# Page:
[START]

Feature Discretization - Platform For AI - Alibaba Cloud Documentation Center

Feature Discretization is a data preprocessing technique in machine learning used to convert continuous features into discrete features. By applying specific rules or methods (such as equal frequency or equal width), feature discretization divides continuous numerical data into a limited number of discrete intervals or categories, facilitating model handling and analysis. This transformation helps in enhancing the performance of certain algorithms, particularly when dealing with classification problems.

Overview

The Feature Discretization component supports the following types of discretization:

Discretization of dense features that are of numeric data types
Unsupervised discretization such as equal frequency discretization and equal width discretization
Note
The default unsupervised discretization is equal width discretization.
Supervised discretization such as Gini gain-based discretization and entropy gain-based discretization
Note
The data type for label feature discretization must be ENUM, STRING, or BIGINT.
Supervised discretization is used to search for segmentation points based on entropy gains by performing constant traversal. This type of discretization may take a long time to run. The number of bins that are obtained after segmentation is not limited by the value specified by the maxBins parameter.

Configure the component

Method 1: Configure the component on the pipeline page

You can configure the parameters of the Feature Discretization component on the pipeline page of Machine Learning Designer of Machine Learning Platform for AI (PAI). Machine Learning Designer is formerly known as Machine Learning Studio. The following table describes the parameters.

Tab	Parameter	Description
Fields Setting	Discrete Features	The features that require discretization.
Fields Setting	Label Column	The label column. If this parameter is specified, the x-y histograms that display the relationship between the features and the objective variables can be viewed.
Parameters Setting	Discretization Method	The method that is used for discretization. Valid values: Equal Width Discretization Equal Frequency Discretization Gini Gain-based Discretization Entropy Gain-based Discretization We recommend that you use Isometric Discretization or Isofrequecy Discretization. The other two method, Gini-gain-based Discretization and Entropy-gain-based Discretization, can be understand as experiment properties. If you need WOE metric, see Binning.
Parameters Setting	Discretization Interval	The number of discrete intervals. The value must be a positive integer that is greater than 1.
Tuning	Cores	The number of cores used in computing. The value must be a positive integer.
Tuning	Memory Size per Core	The memory size of each core.

Method 2: Use PAI commands

Configure the component parameters by using PAI commands. You can use the SQL Script component to call PAI commands. For more information, see SQL Script.

[END]

# Material provided:
[START]

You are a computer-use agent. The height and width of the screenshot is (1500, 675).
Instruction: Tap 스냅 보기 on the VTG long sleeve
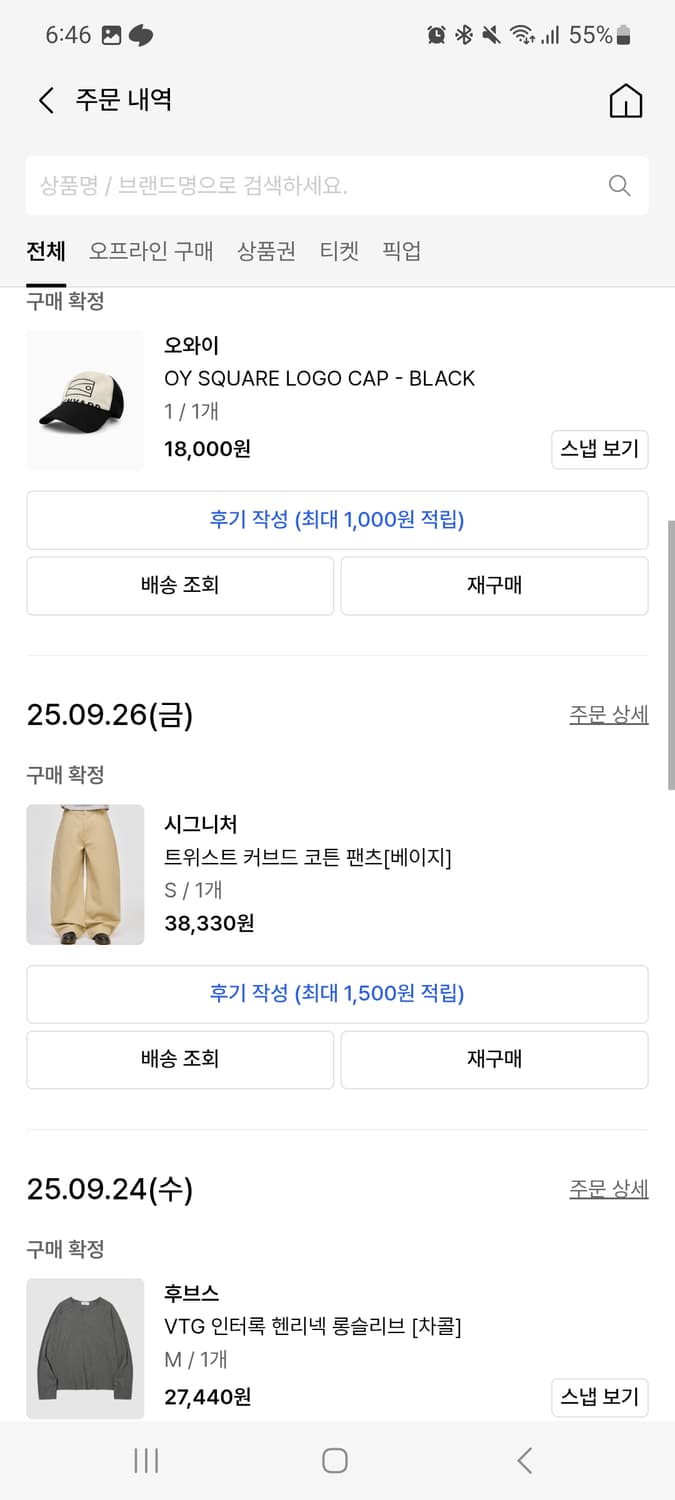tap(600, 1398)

[END]
[START]

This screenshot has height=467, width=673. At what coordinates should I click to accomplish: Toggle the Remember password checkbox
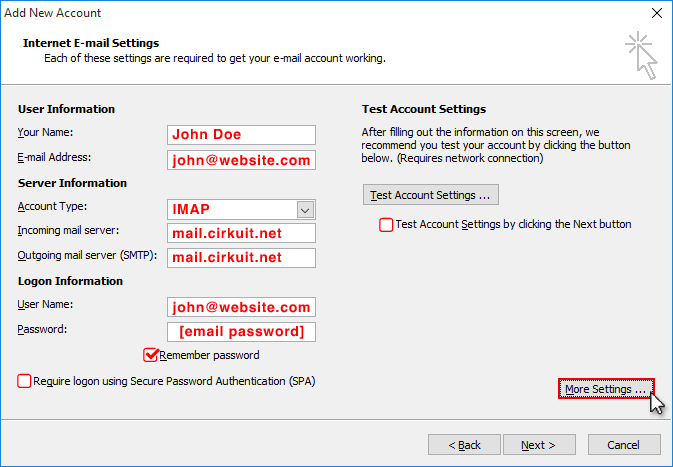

[END]

# Objective 1:
According to the feature discretization page, which unsupervised discretization method is used by default?
# Objective 2:
From the feature discretization page, print the passage starting with "You can configure" and going on through "can be viewed.".

# Task answer 1:
Equal width discretization.

# Task answer 2:
You can configure the parameters of the Feature Discretization component on the pipeline page of Machine Learning Designer of Machine Learning Platform for AI (PAI). Machine Learning Designer is formerly known as Machine Learning Studio. The following table describes the parameters.

Tab	Parameter	Description
Fields Setting	Discrete Features	The features that require discretization.
Fields Setting	Label Column	The label column. If this parameter is specified, the x-y histograms that display the relationship between the features and the objective variables can be viewed.